It would be another daily script like check-ssl-certs, with configuration in /etc/pov/check-domains.
It would have a new helper function:
get_expiration_date() {
# this works for .com and .net domains
# whois pov.lt doesn't tell me the expiration date!
whois $1 | grep "^ *Expiration Date:\|^Expires:\|^paid-till:\|^Registry Expiry Date:" | sed -e 's/^[^:]*: *//' -e 's/\([0-9]\{4\}\)[.]\([0-9]\{2\}\)[.]\([0-9]\{2\}\)/\1-\2-\3/g'
# you get something like "28-nov-2013" or "14 Jul 2018 00:00 UTC" or "2014.08.26" or "2018-07-14T00:00:00.000Z"
}
checkdomain() {
local domain=$1
local days=${2:-60}
local expires=$(get_expiration_date $domain)

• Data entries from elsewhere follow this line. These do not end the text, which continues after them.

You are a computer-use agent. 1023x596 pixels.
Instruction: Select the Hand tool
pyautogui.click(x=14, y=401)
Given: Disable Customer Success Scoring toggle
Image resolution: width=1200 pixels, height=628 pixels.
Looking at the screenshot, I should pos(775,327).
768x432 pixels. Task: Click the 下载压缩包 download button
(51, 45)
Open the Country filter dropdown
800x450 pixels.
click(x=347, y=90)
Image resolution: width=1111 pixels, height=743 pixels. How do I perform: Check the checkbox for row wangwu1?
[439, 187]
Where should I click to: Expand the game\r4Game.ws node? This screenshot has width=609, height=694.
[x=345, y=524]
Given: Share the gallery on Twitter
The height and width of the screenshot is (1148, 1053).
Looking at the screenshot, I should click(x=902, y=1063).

if [ -z "$expires" ]; then
warn "$domain: cannot get expiration date from whois"
return
fi
local expires_as_time_t=$(date +%s --date="$expires")
local now_as_time_t=$(date +%s)
local seconds_remaining=$((expires_as_time_t - now_as_time_t))
local days_remaining=$((seconds_remaining / 86400))
if [ $days_remaining -le $days ]; then
warn "$domain expires in $days_remaining days ($expires)"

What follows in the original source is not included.